INTELIGÊNCIA ARTIFICIAL E GENÔMICA REVOLUCIONAM A VIGILÂNCIA EM SAÚDE PÚBLICA NO BRASIL

A integração entre sequenciamento genômico e inteligência artificial está transformando de forma significativa a vigilância em saúde pública. O tema foi destaque em um episódio recente do The Innovation Forum AI Podcast, que contou com a participação de Túlio de Lima Campos, coordenador do Núcleo de Bioinformática da Fiocruz Pernambuco.
A entrevista foi conduzida por Oliver Morgan, diretor do WHO Hub for Pandemic and Epidemic Intelligence, fortalecendo o debate sobre inovação, inteligência epidemiológica e o futuro da saúde pública global.
Durante a entrevista, Túlio apresentou como o uso combinado dessas tecnologias permite ir além dos métodos tradicionais de monitoramento epidemiológico. Ao analisar dados genômicos de vírus, é possível compreender com maior precisão como ocorrem as cadeias de transmissão, identificando padrões que não aparecem apenas na contagem de casos.
Esse avanço tem sido essencial no enfrentamento de arboviroses como Dengue, Zika, Chikungunya e a febre do Oropouche. Segundo o pesquisador, o sequenciamento genético revela detalhes importantes sobre a circulação dos vírus, enquanto algoritmos de aprendizado de máquina ajudam a detectar sinais precoces de surtos, identificar anomalias e antecipar cenários de risco.
A discussão também destacou o papel crescente do machine learning na saúde pública, trazendo aplicações práticas que vão desde a priorização de dados relevantes até o apoio à tomada de decisão por gestores. Além disso, foram abordadas as contribuições de pesquisas anteriores na área de bioinformática, como estudos sobre predição de genes essenciais, que ajudam a estruturar os modelos atuais.
Outro ponto relevante foi o uso de modelos de linguagem em larga escala nos fluxos de trabalho em saúde. Embora promissores, esses recursos ainda demandam uso criterioso e integração com dados confiáveis para gerar impacto real.

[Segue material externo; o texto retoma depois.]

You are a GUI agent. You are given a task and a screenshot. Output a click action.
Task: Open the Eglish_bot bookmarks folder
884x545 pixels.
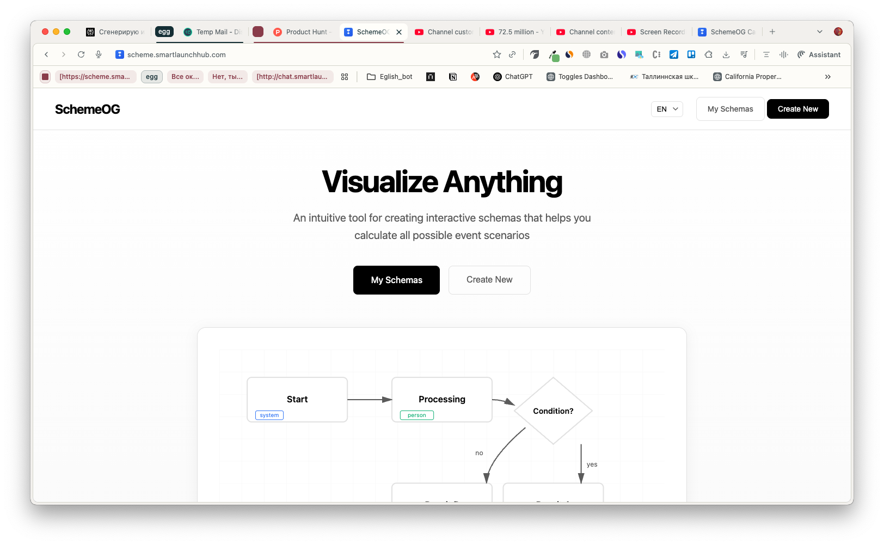(x=389, y=77)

Apesar dos avanços, desafios importantes permanecem. Túlio ressaltou a necessidade de melhorar a qualidade dos dados e ampliar a representatividade da América Latina em bases genômicas globais e modelos de inteligência artificial. A ausência desses dados pode limitar a precisão das análises e comprometer estratégias de resposta.
Para superar essas barreiras, o especialista reforça a importância de investimentos contínuos em infraestrutura, governança de dados e capacitação de profissionais. A construção de sistemas integrados de inteligência epidemiológica depende de uma abordagem colaborativa, capaz de conectar ciência, tecnologia e políticas públicas.
O cenário aponta para um futuro em que dados e tecnologia atuam de forma cada vez mais estratégica na proteção da saúde coletiva, fortalecendo a capacidade de resposta a epidemias e ampliando o alcance da vigilância em nível global.